Aku terbangun dari mimpiku tentang pak Ramli. Aku terbangun dari mimpiku tentang perjalananku ke pasar bersama pak Ramli. Aku terbangun dari mimpiku tentang pak Ramli yang juga menyukaiku.
Ternyata semua itu hanyalah mimpi belaka. Sebuah mimpi yang begitu sempurna.
Aku berusaha untuk memejamkan mataku kembali, berharap mimpi itu bisa terus berlanjut hingga pertemuanku di malam harinya bersama pak Ramli.

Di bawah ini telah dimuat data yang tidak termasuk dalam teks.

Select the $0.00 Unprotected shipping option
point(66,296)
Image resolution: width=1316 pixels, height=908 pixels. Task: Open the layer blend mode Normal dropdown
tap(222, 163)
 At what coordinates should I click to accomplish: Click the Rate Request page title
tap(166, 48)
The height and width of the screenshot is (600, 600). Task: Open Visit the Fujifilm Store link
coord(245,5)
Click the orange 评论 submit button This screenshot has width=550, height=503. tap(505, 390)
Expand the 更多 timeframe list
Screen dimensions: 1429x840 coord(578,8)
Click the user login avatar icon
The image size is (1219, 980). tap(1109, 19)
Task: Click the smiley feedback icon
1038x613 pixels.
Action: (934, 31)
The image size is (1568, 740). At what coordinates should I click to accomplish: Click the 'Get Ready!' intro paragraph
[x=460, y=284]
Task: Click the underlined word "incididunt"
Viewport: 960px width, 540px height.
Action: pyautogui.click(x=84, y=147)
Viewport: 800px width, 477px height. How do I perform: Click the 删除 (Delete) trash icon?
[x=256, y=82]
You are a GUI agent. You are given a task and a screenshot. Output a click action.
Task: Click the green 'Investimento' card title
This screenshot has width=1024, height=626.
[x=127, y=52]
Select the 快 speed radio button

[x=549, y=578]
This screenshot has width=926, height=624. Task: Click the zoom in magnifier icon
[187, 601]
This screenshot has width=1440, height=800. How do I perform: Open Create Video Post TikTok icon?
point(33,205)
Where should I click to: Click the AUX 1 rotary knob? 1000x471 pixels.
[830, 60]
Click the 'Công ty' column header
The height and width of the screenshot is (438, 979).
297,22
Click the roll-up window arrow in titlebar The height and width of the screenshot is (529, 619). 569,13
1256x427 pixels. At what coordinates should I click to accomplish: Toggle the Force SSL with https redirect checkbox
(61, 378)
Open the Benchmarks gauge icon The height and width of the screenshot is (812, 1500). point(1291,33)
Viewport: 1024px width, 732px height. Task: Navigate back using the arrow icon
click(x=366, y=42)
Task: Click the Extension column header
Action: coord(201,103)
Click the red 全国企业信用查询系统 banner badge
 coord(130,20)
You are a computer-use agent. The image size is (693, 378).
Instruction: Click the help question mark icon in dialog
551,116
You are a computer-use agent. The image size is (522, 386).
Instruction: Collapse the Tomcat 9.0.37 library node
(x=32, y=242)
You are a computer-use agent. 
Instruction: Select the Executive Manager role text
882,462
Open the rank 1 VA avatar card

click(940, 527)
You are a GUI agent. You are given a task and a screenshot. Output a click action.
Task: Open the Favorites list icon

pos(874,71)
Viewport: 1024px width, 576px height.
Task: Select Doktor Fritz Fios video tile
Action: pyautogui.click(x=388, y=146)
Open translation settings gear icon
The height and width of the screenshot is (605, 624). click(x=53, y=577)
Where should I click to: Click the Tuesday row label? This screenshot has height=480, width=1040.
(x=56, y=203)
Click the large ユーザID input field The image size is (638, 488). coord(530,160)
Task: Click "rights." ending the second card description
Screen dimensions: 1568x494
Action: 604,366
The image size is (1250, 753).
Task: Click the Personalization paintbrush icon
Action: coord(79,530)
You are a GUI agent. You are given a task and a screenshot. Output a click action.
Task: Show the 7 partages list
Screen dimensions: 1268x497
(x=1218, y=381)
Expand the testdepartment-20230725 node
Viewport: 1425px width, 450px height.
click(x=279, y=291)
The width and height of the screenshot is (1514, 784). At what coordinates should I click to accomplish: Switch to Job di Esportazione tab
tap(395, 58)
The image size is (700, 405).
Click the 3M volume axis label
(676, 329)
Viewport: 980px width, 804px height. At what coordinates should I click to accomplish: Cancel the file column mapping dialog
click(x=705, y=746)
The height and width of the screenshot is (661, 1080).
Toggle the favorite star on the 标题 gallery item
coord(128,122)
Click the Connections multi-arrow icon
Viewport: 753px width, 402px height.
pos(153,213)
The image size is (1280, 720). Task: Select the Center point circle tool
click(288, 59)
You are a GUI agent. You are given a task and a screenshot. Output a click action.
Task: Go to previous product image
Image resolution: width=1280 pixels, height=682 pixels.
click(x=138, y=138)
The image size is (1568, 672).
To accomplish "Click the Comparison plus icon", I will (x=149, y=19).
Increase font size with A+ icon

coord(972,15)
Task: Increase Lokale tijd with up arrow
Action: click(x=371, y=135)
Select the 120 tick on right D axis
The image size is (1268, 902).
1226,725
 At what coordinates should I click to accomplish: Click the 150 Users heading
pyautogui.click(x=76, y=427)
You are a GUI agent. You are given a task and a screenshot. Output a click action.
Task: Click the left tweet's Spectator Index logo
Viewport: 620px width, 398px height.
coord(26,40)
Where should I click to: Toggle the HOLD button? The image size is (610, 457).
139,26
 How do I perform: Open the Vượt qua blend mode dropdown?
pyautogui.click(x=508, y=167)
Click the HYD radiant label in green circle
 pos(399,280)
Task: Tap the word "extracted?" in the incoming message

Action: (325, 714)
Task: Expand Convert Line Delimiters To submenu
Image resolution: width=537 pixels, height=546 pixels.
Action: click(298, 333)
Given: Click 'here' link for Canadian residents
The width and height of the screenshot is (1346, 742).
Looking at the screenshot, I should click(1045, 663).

Namun suara alarm di ponselku mengganggu imajinasiku pagi itu. Aku pun memutuskan untuk bangkit dan bersegera mandi karena harus berangkat kerja.
Sesampai di tempat kerja aku kembali pada sebuah kenyataan. Kenyataan bahwa pak Ramli tidak akan pernah bisa aku miliki.
Tapi aku selalu bisa berkhayal tentangnya. Aku selalu bisa bermimpi tentangnya.
Mungkin aku memang tidak bisa memiliki pak Ramli dalam dunia nyata ku. Namun di dunia khayalku, pak Ramli adalah belahan jiwaku. Kami selalu bersama setiap malamnya.
Aku selalu berhasil membawa pak Ramli berada dalam dunia khayalku. Aku mendekapnya. Aku merasakan kehangatan dekapannya setiap malam dalam imajinasi liarku.
Pak Ramli selalu punya tempat terindah dalam dunia khayalku. Dia adalah kekasih khayalku yang sempurna. Meski di dunia nyataku dia hanyalah seorang Bos bagiku.
Aku akan selalu mencintai pak Ramli. Meski pun ia tidak harus tahu tentang hal itu.
Begitulah cinta. Tidak semua cinta itu harus terungkap. Begitu banyak kisah cinta yang terpemdam.
Dan kisah ku bersama pak Ramli, bos ku itu, adalah salah satunya.